Michael Pitt und Brit Marling in "I Origins"

Auf epdFilm schreibt Frank Schnelle über die amerikanische Schauspielerin Brit Marling, die sich in einer ganzen Reihe unabhängiger Science-Fiction-Filme - heute läuft "I, Origins" (mehr) an - profiliert hat: Diese Filme sind für sie "ein Reflex auf ihre frühen Erfahrungen in Hollywood. ... Einerseits formulierte sie damit ihren Anspruch auf künstlerische Autorenschaft, auf ein Independentkino, das auch in widrigen Zeiten eigenwillig und anders zu sein hat. Andererseits führte sie vor, welche Rollen sie tatsächlich zu spielen gedachte: komplexe, intelligente, vielschichtige, lebensnahe, auch: düstere Frauen, die nicht männlichen (Wunsch-)Fantasien entstammen."

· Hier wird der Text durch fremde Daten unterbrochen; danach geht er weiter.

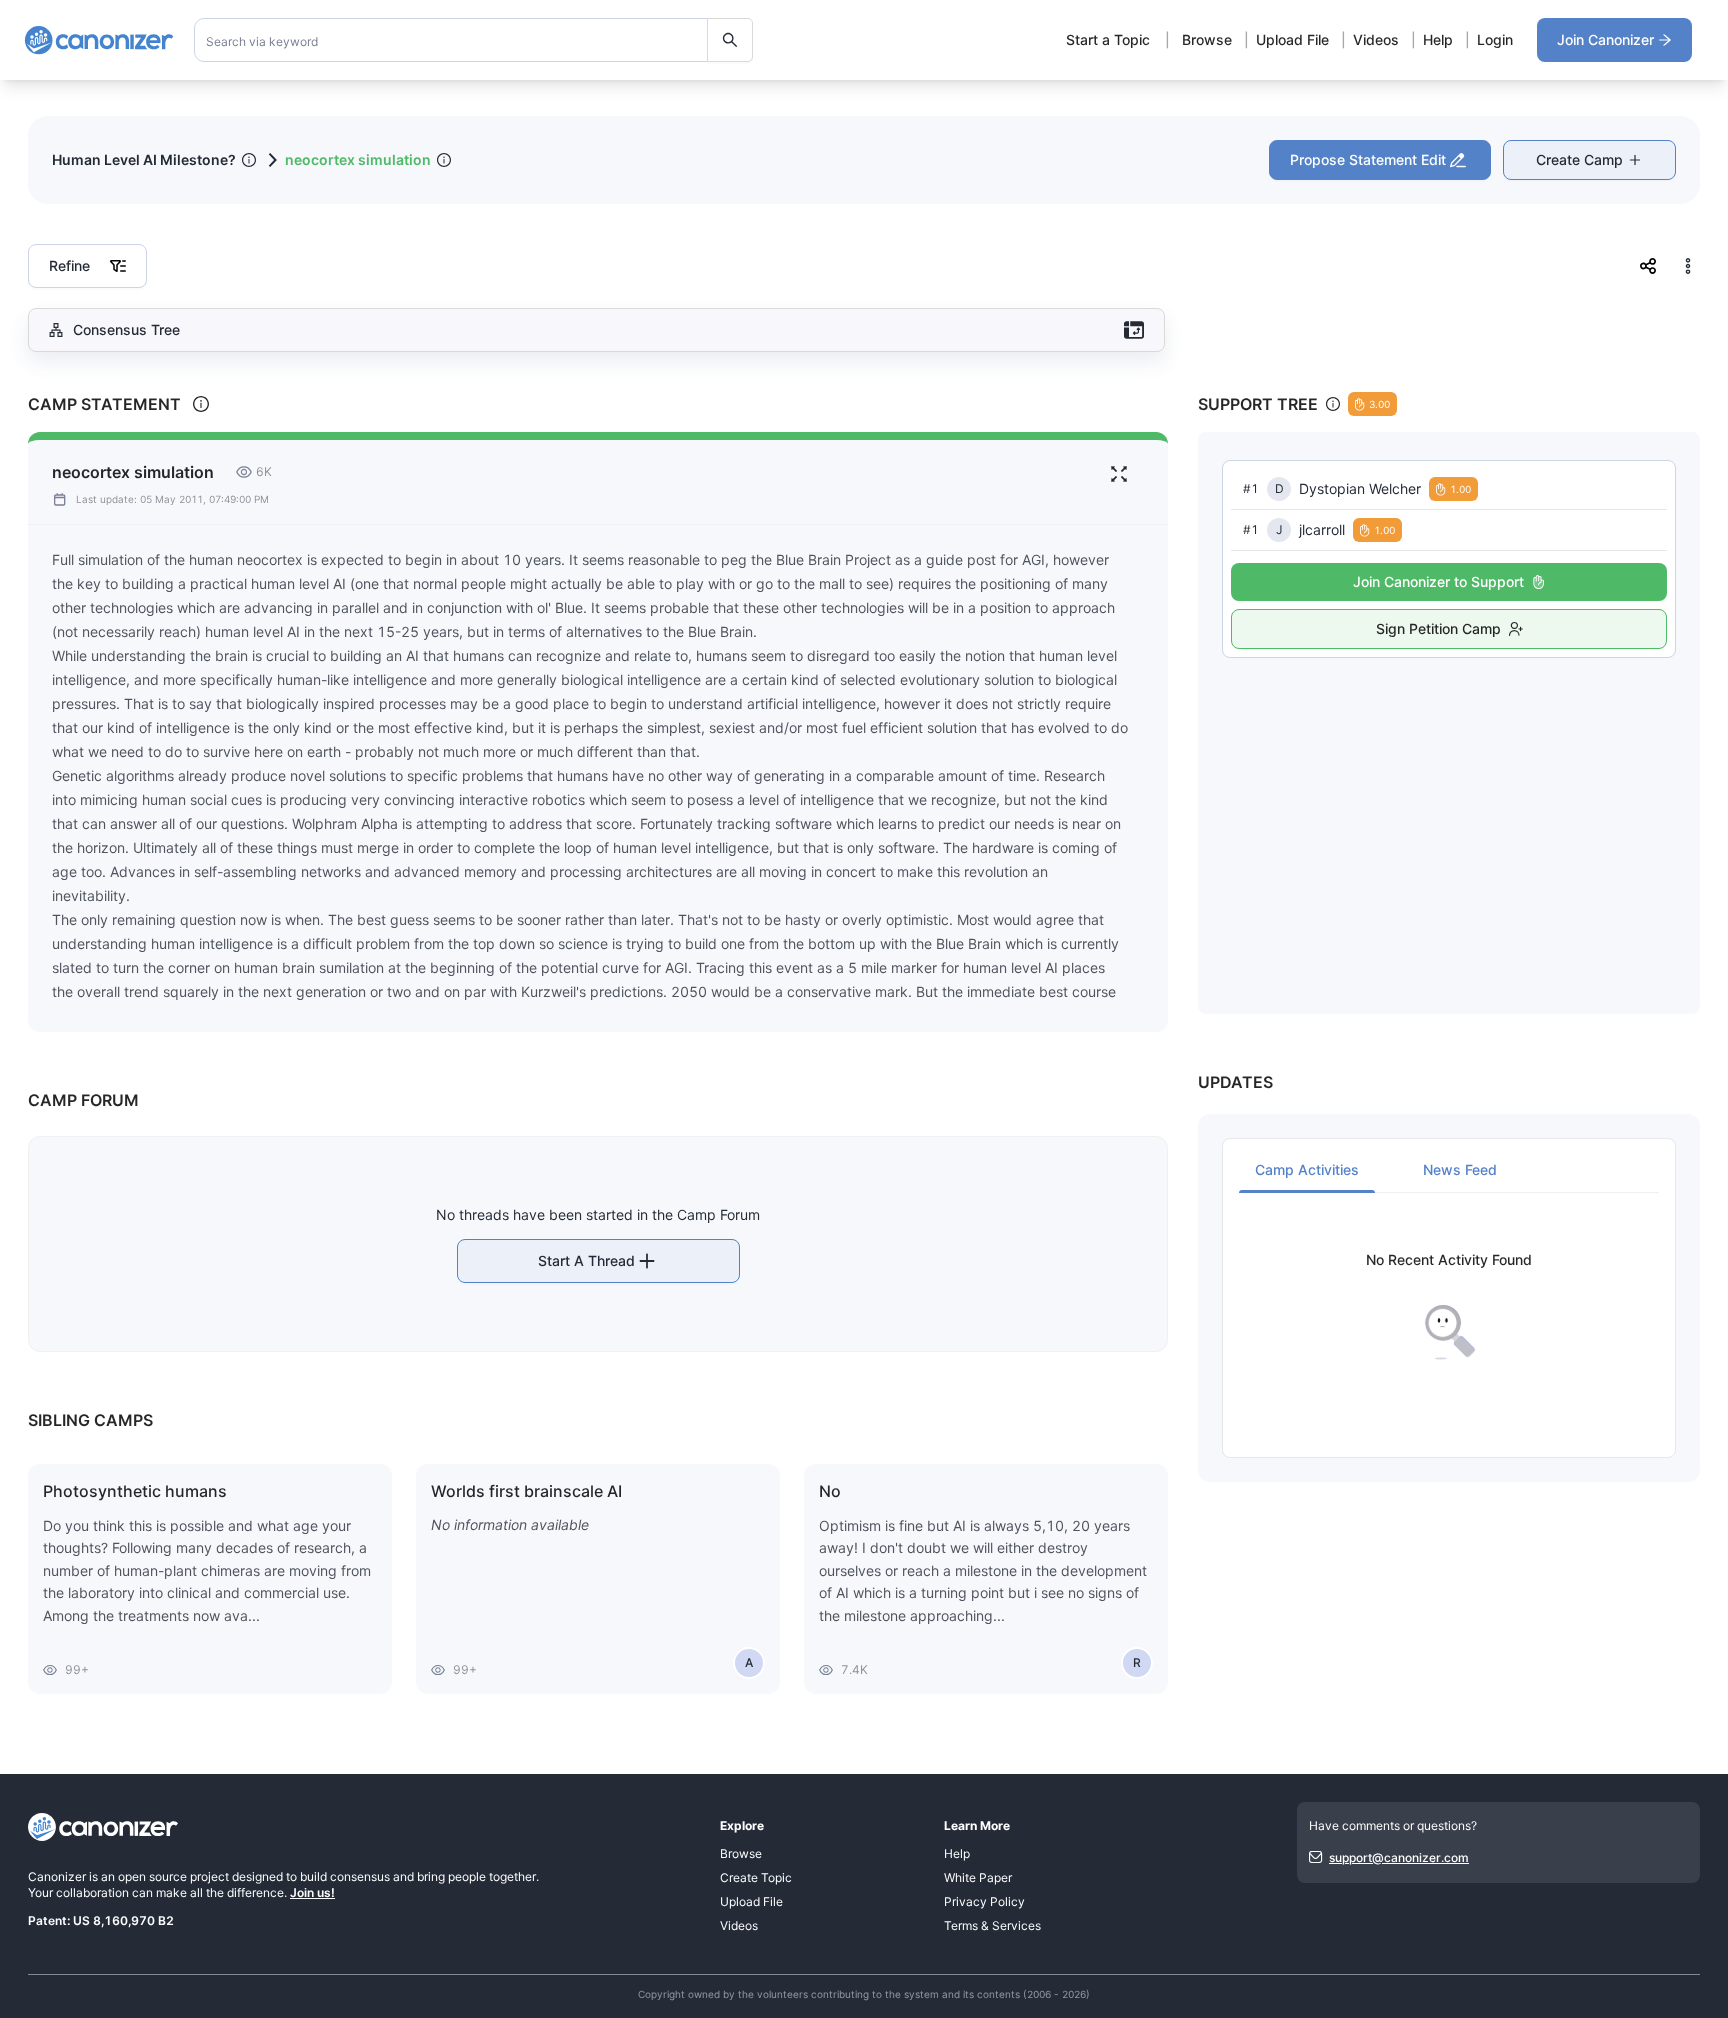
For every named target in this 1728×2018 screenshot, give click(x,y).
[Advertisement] (1449, 814)
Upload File (1292, 39)
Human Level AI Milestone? (144, 159)
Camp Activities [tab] (1307, 1169)
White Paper (978, 1877)
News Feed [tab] (1460, 1169)
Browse (1207, 39)
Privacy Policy (984, 1901)
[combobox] (474, 40)
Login (1495, 39)
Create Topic (756, 1877)
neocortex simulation (358, 159)
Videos (1376, 39)
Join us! (312, 1892)
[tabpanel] (1449, 1306)
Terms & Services (992, 1925)
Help (1438, 39)
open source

In der taz ärgert sich Ekkehard Knörer über die allzu unbefangene Art und Weise, mit der Vanessa Lapa ihren Found-Footage-Dokumentarfilm "Der Anständige" über Heinrich Himmler montiert hat: "Sie befragt kein einziges Bild, keinen einzigen Satz, sie bringt die Bilder, die Sätze, die Töne nicht miteinander ins Gespräch, sondern sie hat, wie es im Pressetext heißt, das Material "zum Leben erweckt". Ja, schönen Dank auch: Heini lebt."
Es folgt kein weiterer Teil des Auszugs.